##### PROVIDED ENTRIES

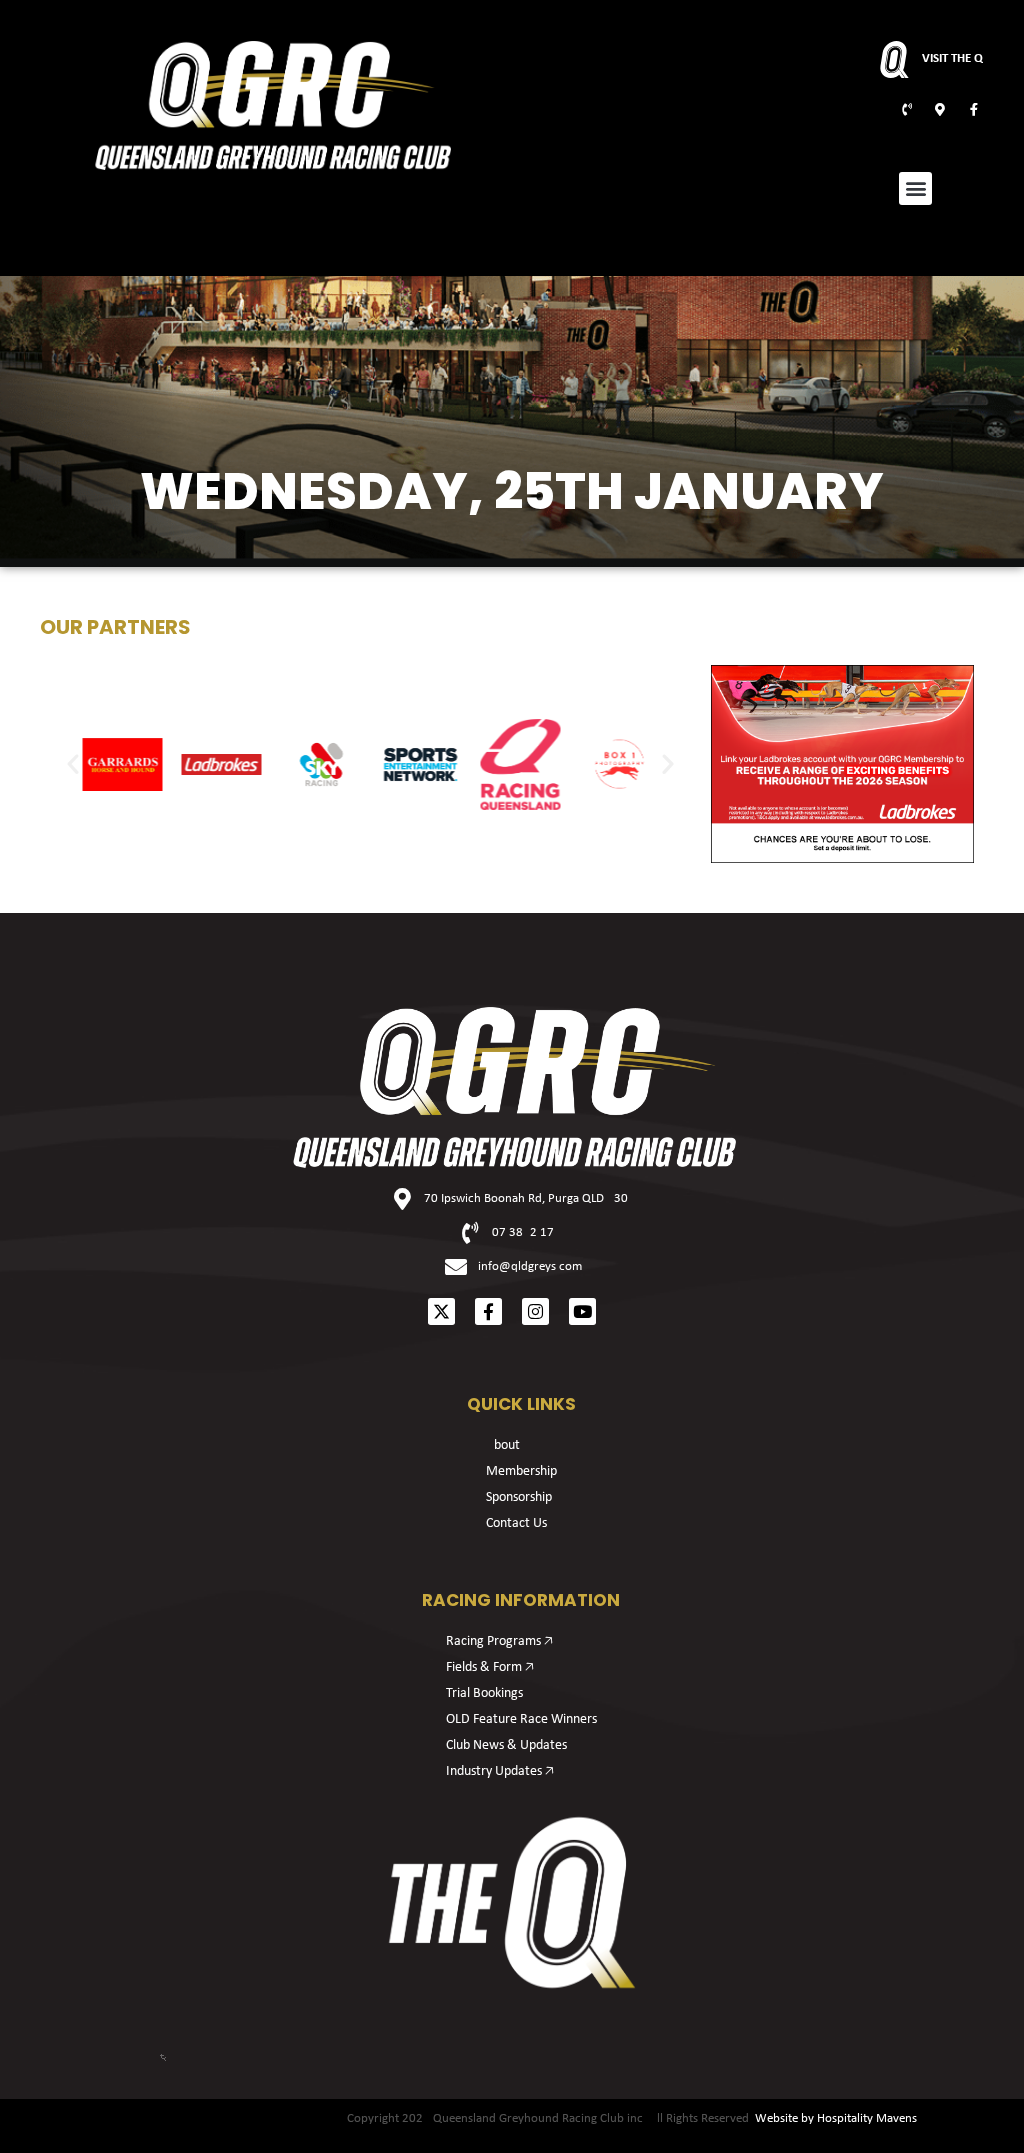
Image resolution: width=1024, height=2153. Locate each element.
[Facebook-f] (488, 1311)
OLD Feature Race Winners (521, 1719)
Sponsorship (519, 1497)
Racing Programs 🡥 (499, 1641)
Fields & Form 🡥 (490, 1667)
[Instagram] (535, 1311)
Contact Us (516, 1523)
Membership (521, 1471)
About (503, 1445)
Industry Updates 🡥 (500, 1771)
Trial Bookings (484, 1693)
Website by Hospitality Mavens (836, 2118)
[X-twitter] (441, 1311)
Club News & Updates (506, 1745)
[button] (915, 188)
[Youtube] (582, 1311)
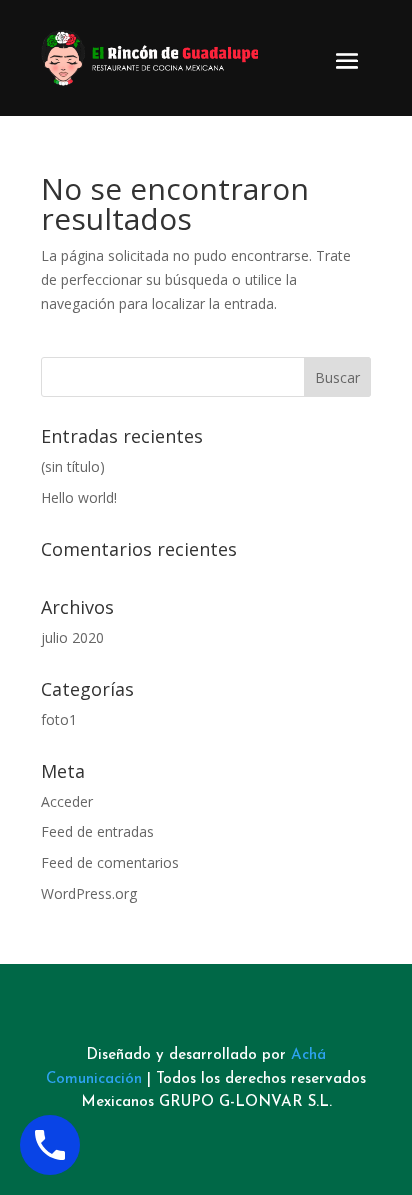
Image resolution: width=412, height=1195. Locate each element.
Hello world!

##########

[INSTRUCTIONS TO FOLLOW] Please print every record exactly, leaving out the pictures.

[ANSWER SPACE]
Image resolution: width=1024, height=2153. Locate each element.
[Facebook-f] (488, 1311)
OLD Feature Race Winners (521, 1719)
Sponsorship (519, 1497)
Racing Programs 🡥 (499, 1641)
Fields & Form 🡥 (490, 1667)
[Instagram] (535, 1311)
Contact Us (516, 1523)
Membership (521, 1471)
About (503, 1445)
Industry Updates 🡥 (500, 1771)
Trial Bookings (484, 1693)
Website by Hospitality Mavens (836, 2118)
[X-twitter] (441, 1311)
Club News & Updates (506, 1745)
[button] (915, 188)
[Youtube] (582, 1311)
Image resolution: width=412, height=1195. Locate each element.
Hello world!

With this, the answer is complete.